(Questions on the material)
**a.** Write out everything in the API authentication guide from "Scoped API Tokens (HMAC)" down to "scope for delegated_signing.".
**b.** Decide whether each statement agrees with the API authentication guide, answering yes or no and quoting the deciding words: (i) A newly generated key begins with lmts_. (ii) The lmts-timestamp value may differ from server time by up to 60 seconds. (iii) For GET requests, the body component of the signed message is an empty string.

(Selected excerpt)
+ + + + + + +

Open API key settings

Click your profile menu (top right) → select “Api keys”.
3

Generate a new key

Create a new key. It will start with lmts_....

Using Your API Key

Include the key in all requests via the X-API-Key header:
# REST API
curl -H "X-API-Key: lmts_your_key_here" https://api.limitless.exchange/markets

# WebSocket - pass as header during connection handshake

Authentication Methods

MethodHeadersUse Case
API KeyX-API-Key: lmts_...Individual traders, bots, data access
Scoped API Token (HMAC)lmts-api-key, lmts-timestamp, lmts-signaturePartners, delegated signing, sub-account management

Scoped API Tokens (HMAC)

For partners and advanced integrations, Limitless supports scoped API tokens with HMAC-SHA256 request signing. These tokens provide fine-grained access control through scopes.

Scopes

ScopeDescription
tradingPlace and cancel orders. Required base scope for delegated_signing.
account_creationCreate sub-account profiles under your partner account.
delegated_signingServer signs orders on behalf of sub-accounts (requires trading scope). Enables Web2 partners to submit orders without end users managing private keys.

HMAC Request Signing

Every request is signed with HMAC-SHA256. The server verifies the signature using the token’s secret. Required headers:
HeaderDescription
lmts-api-keyYour token ID (received at token creation)
lmts-timestampISO-8601 timestamp (must be within 30 seconds of server time)
lmts-signatureBase64-encoded HMAC-SHA256 signature
Canonical message format:
{ISO-8601 timestamp}\n{HTTP METHOD}\n{request path with query string}\n{request body}
The path component must include the full request URL path and query string (e.g., /orders/all/btc-100k?onBehalfOf=42), not just the pathname. For requests without a query string, use the plain path (e.g., /orders). For GET requests, the body component is an empty string.
Example (TypeScript):
import { createHmac } from 'crypto';

function signRequest(
  tokenId: string,
  secret: string,     // base64-encoded, received at token creation
  method: string,
  path: string,
  body: string = '',
): Record<string, string> {
  const timestamp = new Date().toISOString();
  const message = `${timestamp}\n${method}\n${path}\n${body}`;

  const signature = createHmac('sha256', Buffer.from(secret, 'base64'))
    .update(message)
    .digest('base64');

  return {
    'lmts-api-key': tokenId,
    'lmts-timestamp': timestamp,
    'lmts-signature': signature,
  };
}

// Usage
const headers = signRequest(tokenId, secret, 'POST', '/orders', JSON.stringify(orderPayload));
const res = await fetch('https://api.limitless.exchange/orders', {
  method: 'POST',
  headers: { ...headers, 'Content-Type': 'application/json' },
  body: JSON.stringify(orderPayload),
});
Example (Python):
import hmac, hashlib, base64
from datetime import datetime, timezone

def sign_request(token_id: str, secret: str, method: str, path: str, body: str = "") -> dict:
    timestamp = datetime.now(timezone.utc).isoformat()
    message = f"{timestamp}\n{method}\n{path}\n{body}"

+ + + + + + +

[Stored records]
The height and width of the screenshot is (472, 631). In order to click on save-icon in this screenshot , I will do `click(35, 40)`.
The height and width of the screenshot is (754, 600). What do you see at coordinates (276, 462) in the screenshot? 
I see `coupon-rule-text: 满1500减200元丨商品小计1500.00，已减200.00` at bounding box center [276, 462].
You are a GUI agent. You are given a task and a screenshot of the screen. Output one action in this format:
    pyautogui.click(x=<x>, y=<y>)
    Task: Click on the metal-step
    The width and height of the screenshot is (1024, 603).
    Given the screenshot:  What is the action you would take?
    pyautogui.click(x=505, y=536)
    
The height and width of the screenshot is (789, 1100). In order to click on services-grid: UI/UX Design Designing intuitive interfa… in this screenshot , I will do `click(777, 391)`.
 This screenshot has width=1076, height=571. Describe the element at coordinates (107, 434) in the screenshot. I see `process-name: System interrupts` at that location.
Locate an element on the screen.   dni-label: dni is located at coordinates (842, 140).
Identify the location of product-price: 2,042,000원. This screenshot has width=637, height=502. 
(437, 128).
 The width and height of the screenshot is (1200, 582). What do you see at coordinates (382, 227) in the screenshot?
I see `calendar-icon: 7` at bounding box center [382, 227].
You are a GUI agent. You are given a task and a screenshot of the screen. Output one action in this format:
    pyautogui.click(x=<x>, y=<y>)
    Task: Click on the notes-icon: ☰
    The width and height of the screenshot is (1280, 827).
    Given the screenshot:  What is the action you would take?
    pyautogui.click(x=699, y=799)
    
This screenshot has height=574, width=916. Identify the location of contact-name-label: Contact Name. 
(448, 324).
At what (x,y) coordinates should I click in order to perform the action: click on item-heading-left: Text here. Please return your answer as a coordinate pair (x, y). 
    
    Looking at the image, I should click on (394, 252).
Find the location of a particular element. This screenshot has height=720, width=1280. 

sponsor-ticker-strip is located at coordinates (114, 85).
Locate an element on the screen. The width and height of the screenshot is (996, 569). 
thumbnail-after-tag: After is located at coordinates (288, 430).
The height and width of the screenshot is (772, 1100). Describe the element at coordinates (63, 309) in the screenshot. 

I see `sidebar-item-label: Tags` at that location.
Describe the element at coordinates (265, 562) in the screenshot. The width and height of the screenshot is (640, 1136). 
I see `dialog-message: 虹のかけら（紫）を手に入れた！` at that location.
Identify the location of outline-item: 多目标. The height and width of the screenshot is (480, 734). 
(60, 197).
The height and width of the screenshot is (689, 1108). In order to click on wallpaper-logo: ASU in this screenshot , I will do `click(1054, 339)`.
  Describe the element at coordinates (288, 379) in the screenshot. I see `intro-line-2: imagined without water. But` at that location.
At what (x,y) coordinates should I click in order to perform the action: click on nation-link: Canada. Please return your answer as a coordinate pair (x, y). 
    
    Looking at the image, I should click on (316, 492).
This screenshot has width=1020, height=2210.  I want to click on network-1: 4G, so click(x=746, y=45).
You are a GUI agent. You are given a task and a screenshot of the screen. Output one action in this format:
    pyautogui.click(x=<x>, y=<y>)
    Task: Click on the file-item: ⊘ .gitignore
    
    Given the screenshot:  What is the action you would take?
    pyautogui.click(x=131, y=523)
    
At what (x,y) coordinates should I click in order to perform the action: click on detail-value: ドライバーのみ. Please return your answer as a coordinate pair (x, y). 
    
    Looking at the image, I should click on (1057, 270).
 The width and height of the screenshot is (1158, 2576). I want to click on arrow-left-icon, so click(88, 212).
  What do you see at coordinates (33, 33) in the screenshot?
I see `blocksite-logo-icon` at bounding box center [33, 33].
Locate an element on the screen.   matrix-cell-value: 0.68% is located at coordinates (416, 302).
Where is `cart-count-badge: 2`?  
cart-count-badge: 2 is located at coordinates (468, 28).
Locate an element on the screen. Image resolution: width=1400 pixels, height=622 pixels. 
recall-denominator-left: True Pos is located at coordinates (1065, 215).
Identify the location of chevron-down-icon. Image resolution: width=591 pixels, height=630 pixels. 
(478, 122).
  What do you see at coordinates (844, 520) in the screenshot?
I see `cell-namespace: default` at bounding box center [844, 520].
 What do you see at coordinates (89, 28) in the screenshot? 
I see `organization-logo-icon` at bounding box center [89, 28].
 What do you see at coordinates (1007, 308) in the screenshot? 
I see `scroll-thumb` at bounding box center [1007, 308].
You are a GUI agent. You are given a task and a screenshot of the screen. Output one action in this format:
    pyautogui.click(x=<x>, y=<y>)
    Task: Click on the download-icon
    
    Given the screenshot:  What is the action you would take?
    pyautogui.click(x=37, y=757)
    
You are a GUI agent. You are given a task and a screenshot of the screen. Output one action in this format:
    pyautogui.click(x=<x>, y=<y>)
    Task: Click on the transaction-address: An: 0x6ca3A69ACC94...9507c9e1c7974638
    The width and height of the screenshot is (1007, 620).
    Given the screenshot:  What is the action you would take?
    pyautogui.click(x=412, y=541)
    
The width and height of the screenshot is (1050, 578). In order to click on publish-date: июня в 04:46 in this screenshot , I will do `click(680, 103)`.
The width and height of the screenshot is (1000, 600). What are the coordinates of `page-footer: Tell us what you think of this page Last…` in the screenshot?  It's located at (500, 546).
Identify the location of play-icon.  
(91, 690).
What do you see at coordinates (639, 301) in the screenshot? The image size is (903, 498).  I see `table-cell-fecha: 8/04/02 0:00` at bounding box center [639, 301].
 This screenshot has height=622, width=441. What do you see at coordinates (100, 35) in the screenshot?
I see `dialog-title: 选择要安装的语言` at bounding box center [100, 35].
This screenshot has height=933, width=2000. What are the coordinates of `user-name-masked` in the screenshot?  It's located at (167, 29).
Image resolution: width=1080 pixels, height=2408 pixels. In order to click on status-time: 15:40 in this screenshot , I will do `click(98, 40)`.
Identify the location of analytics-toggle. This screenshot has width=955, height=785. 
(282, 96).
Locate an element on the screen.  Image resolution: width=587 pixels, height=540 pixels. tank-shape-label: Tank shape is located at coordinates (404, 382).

+ + + + + + +

(Answer list)
**a.**
Scoped API Tokens (HMAC)

For partners and advanced integrations, Limitless supports scoped API tokens with HMAC-SHA256 request signing. These tokens provide fine-grained access control through scopes.

Scopes

ScopeDescription
tradingPlace and cancel orders. Required base scope for delegated_signing.

**b.**
(i) Yes: "It will start with lmts_...."
(ii) No: "must be within 30 seconds of server time"
(iii) Yes: "For GET requests, the body component is an empty string."